According to a study presented during the 2019 annual Endocrine Society Meeting, metabolic syndrome in teens may be directly correlated with screen time and eating snacks.
“Metabolic syndrome includes high blood pressure, high blood sugar, excess visceral adiposity and abnormal cholesterol levels. The syndrome increases a person’s risk for heart attack and stroke.”
Screen time is often associated with other negative behaviors such as snacking, eating excessively, and lack of movement.
Researchers found the teens spending 6 or more hours of screen time were more likely to develop metabolic syndrome. The odds were even higher for teens who reported snacking during those hours.
“Eating unhealthy snacks in front of screens is a habit that is probably harmful, but the relationship between this and obesity is well-known, but not with metabolic syndrome.” This research demonstrates that there is a relationship between snacking and metabolic syndrome.
A study of Cardiovascular Risks in Adolescents in Brazil analyzed the data from over 34,000 teens between the ages of 12 and 17. The teens were to write down their screen time habits daily and whether or not they were snacking.

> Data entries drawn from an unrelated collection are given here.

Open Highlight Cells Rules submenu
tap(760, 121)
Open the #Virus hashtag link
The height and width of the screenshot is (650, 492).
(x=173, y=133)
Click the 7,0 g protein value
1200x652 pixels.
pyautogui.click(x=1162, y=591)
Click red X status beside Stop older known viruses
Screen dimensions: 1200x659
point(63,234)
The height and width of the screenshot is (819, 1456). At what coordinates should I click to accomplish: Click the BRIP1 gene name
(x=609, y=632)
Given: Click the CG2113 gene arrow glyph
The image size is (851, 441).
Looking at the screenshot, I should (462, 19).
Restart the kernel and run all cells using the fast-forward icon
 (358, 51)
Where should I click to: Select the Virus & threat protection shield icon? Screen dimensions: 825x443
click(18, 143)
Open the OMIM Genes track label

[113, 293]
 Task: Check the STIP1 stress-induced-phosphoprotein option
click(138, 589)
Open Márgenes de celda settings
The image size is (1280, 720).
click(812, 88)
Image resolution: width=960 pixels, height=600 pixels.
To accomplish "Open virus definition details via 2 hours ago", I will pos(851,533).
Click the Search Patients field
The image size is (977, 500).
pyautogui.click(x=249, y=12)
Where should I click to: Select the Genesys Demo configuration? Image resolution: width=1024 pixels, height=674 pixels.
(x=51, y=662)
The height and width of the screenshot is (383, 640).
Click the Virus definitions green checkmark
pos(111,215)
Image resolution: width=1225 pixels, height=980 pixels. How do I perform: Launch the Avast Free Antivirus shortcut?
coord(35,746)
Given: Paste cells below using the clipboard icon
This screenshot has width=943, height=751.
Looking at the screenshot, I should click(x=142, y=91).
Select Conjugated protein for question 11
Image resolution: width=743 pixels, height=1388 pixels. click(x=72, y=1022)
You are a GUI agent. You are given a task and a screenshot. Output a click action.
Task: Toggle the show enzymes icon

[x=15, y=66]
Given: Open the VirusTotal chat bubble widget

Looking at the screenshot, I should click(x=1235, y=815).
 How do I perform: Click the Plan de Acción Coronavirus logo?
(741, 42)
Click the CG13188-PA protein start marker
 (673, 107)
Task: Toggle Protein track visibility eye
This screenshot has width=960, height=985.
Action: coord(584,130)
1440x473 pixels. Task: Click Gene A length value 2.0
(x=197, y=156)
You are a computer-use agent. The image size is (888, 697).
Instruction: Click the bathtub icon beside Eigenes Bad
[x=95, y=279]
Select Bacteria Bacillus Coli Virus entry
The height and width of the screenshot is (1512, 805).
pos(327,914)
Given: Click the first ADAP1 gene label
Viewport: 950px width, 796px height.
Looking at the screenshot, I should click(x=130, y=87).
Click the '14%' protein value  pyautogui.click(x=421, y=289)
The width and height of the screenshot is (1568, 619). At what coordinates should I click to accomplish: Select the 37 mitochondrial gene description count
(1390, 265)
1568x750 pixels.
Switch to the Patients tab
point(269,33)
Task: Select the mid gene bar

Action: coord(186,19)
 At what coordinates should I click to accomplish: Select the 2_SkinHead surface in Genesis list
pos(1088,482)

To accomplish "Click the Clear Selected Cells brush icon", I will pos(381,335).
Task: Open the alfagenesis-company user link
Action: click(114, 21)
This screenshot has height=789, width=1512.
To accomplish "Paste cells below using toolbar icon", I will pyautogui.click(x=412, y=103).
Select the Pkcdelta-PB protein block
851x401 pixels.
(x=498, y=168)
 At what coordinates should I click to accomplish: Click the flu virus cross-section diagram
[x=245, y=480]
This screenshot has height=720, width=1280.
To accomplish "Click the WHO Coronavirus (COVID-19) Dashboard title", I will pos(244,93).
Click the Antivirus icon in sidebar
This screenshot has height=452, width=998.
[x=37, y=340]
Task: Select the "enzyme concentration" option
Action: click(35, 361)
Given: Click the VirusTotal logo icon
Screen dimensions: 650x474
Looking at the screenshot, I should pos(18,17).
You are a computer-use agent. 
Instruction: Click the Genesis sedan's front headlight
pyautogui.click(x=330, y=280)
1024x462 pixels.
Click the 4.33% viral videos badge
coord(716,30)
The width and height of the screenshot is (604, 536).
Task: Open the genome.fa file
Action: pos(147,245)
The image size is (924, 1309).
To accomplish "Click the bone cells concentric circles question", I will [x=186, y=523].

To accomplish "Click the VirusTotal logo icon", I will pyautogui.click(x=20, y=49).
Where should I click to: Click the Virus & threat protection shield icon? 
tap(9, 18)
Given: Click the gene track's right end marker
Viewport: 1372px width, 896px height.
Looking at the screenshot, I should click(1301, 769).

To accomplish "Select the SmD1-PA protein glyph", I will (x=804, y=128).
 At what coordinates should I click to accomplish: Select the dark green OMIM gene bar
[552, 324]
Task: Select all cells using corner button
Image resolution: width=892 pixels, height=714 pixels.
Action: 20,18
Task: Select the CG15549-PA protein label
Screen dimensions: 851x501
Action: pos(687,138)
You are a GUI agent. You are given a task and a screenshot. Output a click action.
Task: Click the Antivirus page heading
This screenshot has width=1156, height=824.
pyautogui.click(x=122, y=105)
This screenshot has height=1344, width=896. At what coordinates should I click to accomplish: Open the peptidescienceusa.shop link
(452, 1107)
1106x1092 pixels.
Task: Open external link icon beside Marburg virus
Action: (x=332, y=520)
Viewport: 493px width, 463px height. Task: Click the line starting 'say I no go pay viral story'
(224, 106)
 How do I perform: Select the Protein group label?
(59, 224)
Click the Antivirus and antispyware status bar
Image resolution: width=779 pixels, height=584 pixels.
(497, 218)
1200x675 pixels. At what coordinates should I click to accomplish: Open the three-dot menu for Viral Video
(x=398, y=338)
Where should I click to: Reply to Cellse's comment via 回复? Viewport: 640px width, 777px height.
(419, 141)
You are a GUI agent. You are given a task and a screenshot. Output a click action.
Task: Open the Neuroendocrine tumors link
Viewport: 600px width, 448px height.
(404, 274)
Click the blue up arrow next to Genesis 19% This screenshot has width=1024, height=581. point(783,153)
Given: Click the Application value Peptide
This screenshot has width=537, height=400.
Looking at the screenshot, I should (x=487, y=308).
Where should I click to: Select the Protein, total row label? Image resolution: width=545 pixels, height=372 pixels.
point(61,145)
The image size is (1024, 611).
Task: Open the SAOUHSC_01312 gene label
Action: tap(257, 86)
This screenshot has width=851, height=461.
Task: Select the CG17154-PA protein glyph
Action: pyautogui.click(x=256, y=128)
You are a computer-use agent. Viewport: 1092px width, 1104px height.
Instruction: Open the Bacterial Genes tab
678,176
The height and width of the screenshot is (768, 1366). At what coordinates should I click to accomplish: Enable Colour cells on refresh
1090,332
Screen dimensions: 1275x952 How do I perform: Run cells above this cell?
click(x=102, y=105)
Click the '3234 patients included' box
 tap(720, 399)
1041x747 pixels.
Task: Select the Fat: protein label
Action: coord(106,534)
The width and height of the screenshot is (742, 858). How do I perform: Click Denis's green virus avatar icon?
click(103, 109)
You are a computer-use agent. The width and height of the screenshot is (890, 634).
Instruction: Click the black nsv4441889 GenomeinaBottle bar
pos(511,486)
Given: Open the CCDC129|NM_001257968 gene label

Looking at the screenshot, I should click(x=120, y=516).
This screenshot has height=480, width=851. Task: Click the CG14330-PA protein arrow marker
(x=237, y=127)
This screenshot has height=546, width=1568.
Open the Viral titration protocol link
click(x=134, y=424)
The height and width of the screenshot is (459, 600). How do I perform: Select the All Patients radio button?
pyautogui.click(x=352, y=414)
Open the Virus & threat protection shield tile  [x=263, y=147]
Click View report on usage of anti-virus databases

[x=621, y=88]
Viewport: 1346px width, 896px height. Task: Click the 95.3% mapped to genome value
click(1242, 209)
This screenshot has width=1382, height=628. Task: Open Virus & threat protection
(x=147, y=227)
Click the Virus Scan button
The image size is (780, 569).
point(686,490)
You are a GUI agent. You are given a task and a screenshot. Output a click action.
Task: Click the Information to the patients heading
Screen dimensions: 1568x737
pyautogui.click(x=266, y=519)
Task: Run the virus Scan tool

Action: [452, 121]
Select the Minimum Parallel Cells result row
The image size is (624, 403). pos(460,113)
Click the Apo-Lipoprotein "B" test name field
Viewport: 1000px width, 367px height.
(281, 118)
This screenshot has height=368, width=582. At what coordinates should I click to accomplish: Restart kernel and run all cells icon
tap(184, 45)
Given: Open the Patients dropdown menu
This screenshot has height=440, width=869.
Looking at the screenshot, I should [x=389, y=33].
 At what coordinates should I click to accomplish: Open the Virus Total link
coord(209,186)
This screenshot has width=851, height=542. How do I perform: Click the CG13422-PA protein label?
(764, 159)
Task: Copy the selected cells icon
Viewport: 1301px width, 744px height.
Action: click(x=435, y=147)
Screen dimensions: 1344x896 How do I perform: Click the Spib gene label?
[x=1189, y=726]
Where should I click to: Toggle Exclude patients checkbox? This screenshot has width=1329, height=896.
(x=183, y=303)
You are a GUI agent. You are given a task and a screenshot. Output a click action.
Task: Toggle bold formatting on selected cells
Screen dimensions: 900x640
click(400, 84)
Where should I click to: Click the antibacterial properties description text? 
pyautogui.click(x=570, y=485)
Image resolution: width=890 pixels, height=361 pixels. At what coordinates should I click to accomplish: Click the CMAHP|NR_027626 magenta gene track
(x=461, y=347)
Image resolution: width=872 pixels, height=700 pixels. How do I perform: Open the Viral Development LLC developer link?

“Snacking while watching TV was reported by 85.1% of the study population, and snacking while playing video games or using the computer was reported by 64%.”
“Strategies to assess and address metabolic syndrome in the pediatric population should aim at limiting unhealthy snacks while in front of screens,” Lead researcher Schaan said.
Shift in community and screen culture needed
Researchers recommend making an intervention on unhealthy habits that form during childhood. However, they believe that there may need to be a bigger shift in community culture.
As healthcare professionals we want to prompt a healthy lifestyle particularly at a young age. The habits we set as adolescents often transfer into adulthood.